I didn't expect that to work, but will give it a try.
So I did give it a try, but it didn't work... for me. (I'm also running 13.0-RELEASE.)

Let's summarize. We have uncovered at least 2 non-standard and undocumented workarounds to the problem of when and how to load the Radeon kernel mode-setting driver.


Most people who've reported success at loading radeonkms.ko on this forum modify kld_list as follows:

kld_list="radeonkms"


Both astyle and donallen find that doesn't work, and are using this syntax instead:

kld_list="/boot/modules/radeonkms.ko"

(Note: astyle might be using amdgpu.ko instead of radeonkms.ko with this syntax, I'm not sure.)


Both grahamperrin and I are leaving the kms driver out of kld_list altogether.

astyle's graphics card ID: Asus Radeon RX 550 4GB

donallen's graphics card ID: AMD A8-3850 APU with Radeon(tm) HD Graphics (2900.29-MHz K8-class CPU)

My graphics card ID: AMD A6-6310 APU with AMD Radeon R4 Graphics (on a Lenovo G50-45 model laptop)

= Provided records =
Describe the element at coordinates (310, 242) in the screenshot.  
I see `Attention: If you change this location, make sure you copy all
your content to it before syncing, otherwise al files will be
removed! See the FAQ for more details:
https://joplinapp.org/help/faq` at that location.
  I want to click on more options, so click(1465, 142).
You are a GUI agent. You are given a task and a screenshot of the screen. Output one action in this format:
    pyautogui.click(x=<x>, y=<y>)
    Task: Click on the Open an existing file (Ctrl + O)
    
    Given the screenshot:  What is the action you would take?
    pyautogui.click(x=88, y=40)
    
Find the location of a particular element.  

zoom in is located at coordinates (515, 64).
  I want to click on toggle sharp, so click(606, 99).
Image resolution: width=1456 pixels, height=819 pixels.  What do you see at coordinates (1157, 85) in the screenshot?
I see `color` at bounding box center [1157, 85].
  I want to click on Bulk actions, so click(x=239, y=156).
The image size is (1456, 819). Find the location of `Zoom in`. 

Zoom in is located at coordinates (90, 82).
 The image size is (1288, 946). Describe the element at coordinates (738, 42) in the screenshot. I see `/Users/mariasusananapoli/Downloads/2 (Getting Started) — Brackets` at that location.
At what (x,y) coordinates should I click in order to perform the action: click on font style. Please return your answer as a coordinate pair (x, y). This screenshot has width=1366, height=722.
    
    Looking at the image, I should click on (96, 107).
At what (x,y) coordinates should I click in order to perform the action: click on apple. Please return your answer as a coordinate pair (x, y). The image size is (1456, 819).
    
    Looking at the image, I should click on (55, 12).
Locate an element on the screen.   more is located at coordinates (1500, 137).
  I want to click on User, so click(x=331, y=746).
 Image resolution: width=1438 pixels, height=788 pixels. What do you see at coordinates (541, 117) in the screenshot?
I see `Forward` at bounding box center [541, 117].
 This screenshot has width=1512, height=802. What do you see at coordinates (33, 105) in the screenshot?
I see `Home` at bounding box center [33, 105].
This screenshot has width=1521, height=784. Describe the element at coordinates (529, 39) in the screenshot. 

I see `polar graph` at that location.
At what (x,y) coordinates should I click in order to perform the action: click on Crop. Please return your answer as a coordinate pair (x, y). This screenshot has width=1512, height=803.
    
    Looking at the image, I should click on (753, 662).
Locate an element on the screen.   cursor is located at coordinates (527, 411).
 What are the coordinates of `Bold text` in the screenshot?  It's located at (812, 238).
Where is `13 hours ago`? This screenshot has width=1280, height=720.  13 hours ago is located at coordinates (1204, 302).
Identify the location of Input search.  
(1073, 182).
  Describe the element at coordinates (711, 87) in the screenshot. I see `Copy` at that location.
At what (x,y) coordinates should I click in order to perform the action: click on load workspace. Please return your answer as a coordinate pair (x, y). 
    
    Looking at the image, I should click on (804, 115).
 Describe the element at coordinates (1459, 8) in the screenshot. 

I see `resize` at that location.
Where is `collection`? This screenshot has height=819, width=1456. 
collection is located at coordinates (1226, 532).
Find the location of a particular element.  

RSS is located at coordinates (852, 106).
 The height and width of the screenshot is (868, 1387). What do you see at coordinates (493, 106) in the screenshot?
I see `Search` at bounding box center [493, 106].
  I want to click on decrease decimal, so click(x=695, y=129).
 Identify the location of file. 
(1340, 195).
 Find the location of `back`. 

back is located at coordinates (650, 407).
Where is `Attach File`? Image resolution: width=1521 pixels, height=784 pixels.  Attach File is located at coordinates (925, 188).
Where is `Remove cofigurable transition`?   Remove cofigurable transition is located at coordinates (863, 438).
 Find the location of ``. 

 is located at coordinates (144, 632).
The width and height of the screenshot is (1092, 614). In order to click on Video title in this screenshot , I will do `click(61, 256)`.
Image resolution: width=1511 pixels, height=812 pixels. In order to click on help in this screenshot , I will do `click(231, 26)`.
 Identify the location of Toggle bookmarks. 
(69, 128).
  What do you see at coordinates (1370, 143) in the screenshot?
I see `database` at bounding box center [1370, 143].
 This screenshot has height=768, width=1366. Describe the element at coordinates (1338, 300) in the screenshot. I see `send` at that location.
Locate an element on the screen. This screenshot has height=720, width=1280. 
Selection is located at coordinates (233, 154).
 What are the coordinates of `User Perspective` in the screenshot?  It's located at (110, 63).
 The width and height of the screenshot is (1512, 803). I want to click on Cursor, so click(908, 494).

= What you will do =
1) In the forum post about loading the Radeon driver, what graphics card does astyle have?
2) Quote the forum post between "I didn't expect" and "kernel mode-setting driver.", inclusive.
The records come from a separate source.

= Answers by task =
1) An Asus Radeon RX 550 4GB.

2)
I didn't expect that to work, but will give it a try.
So I did give it a try, but it didn't work... for me. (I'm also running 13.0-RELEASE.)

Let's summarize. We have uncovered at least 2 non-standard and undocumented workarounds to the problem of when and how to load the Radeon kernel mode-setting driver.